■ **PROBLEM TO SOLVE**:
Can you reproduce the data below line for line, leaving every character unchanged?

Interface element records
_ _ _

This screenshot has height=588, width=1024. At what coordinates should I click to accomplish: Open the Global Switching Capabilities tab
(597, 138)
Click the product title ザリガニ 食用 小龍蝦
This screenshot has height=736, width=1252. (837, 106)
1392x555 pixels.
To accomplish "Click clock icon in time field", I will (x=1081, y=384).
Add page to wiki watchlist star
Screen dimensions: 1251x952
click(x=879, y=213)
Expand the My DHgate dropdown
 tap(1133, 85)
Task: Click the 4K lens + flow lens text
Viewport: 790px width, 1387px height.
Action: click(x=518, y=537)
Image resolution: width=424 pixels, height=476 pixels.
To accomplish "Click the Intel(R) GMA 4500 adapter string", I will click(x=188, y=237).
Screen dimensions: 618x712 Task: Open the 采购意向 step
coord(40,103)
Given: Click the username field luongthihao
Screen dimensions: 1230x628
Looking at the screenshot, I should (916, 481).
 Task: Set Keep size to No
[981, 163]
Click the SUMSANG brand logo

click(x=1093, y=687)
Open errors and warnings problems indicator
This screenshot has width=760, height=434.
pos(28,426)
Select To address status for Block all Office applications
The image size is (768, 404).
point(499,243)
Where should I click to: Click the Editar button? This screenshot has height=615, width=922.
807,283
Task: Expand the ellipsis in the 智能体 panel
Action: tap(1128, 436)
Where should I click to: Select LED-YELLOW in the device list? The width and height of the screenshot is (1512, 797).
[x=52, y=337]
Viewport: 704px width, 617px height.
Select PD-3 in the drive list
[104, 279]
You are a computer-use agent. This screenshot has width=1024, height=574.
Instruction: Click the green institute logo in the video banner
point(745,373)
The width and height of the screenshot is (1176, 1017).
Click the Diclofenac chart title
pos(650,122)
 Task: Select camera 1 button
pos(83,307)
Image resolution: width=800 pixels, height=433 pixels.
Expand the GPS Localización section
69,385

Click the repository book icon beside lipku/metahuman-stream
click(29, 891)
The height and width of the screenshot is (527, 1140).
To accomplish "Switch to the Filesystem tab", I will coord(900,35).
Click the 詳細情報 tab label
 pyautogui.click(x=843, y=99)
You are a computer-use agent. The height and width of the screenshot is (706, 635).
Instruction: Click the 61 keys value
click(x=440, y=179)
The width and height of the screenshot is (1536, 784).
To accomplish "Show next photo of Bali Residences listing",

_ _ _

■ **RESPONSE TO THE TASK**:
This screenshot has height=588, width=1024. At what coordinates should I click to accomplish: Open the Global Switching Capabilities tab
(597, 138)
Click the product title ザリガニ 食用 小龍蝦
This screenshot has height=736, width=1252. (837, 106)
1392x555 pixels.
To accomplish "Click clock icon in time field", I will (x=1081, y=384).
Add page to wiki watchlist star
Screen dimensions: 1251x952
click(x=879, y=213)
Expand the My DHgate dropdown
 tap(1133, 85)
Task: Click the 4K lens + flow lens text
Viewport: 790px width, 1387px height.
Action: click(x=518, y=537)
Image resolution: width=424 pixels, height=476 pixels.
To accomplish "Click the Intel(R) GMA 4500 adapter string", I will click(x=188, y=237).
Screen dimensions: 618x712 Task: Open the 采购意向 step
coord(40,103)
Given: Click the username field luongthihao
Screen dimensions: 1230x628
Looking at the screenshot, I should (916, 481).
 Task: Set Keep size to No
[981, 163]
Click the SUMSANG brand logo

click(x=1093, y=687)
Open errors and warnings problems indicator
This screenshot has width=760, height=434.
pos(28,426)
Select To address status for Block all Office applications
The image size is (768, 404).
point(499,243)
Where should I click to: Click the Editar button? This screenshot has height=615, width=922.
807,283
Task: Expand the ellipsis in the 智能体 panel
Action: tap(1128, 436)
Where should I click to: Select LED-YELLOW in the device list? The width and height of the screenshot is (1512, 797).
[x=52, y=337]
Viewport: 704px width, 617px height.
Select PD-3 in the drive list
[104, 279]
You are a computer-use agent. This screenshot has width=1024, height=574.
Instruction: Click the green institute logo in the video banner
point(745,373)
The width and height of the screenshot is (1176, 1017).
Click the Diclofenac chart title
pos(650,122)
 Task: Select camera 1 button
pos(83,307)
Image resolution: width=800 pixels, height=433 pixels.
Expand the GPS Localización section
69,385

Click the repository book icon beside lipku/metahuman-stream
click(29, 891)
The height and width of the screenshot is (527, 1140).
To accomplish "Switch to the Filesystem tab", I will coord(900,35).
Click the 詳細情報 tab label
 pyautogui.click(x=843, y=99)
You are a computer-use agent. The height and width of the screenshot is (706, 635).
Instruction: Click the 61 keys value
click(x=440, y=179)
The width and height of the screenshot is (1536, 784).
To accomplish "Show next photo of Bali Residences listing",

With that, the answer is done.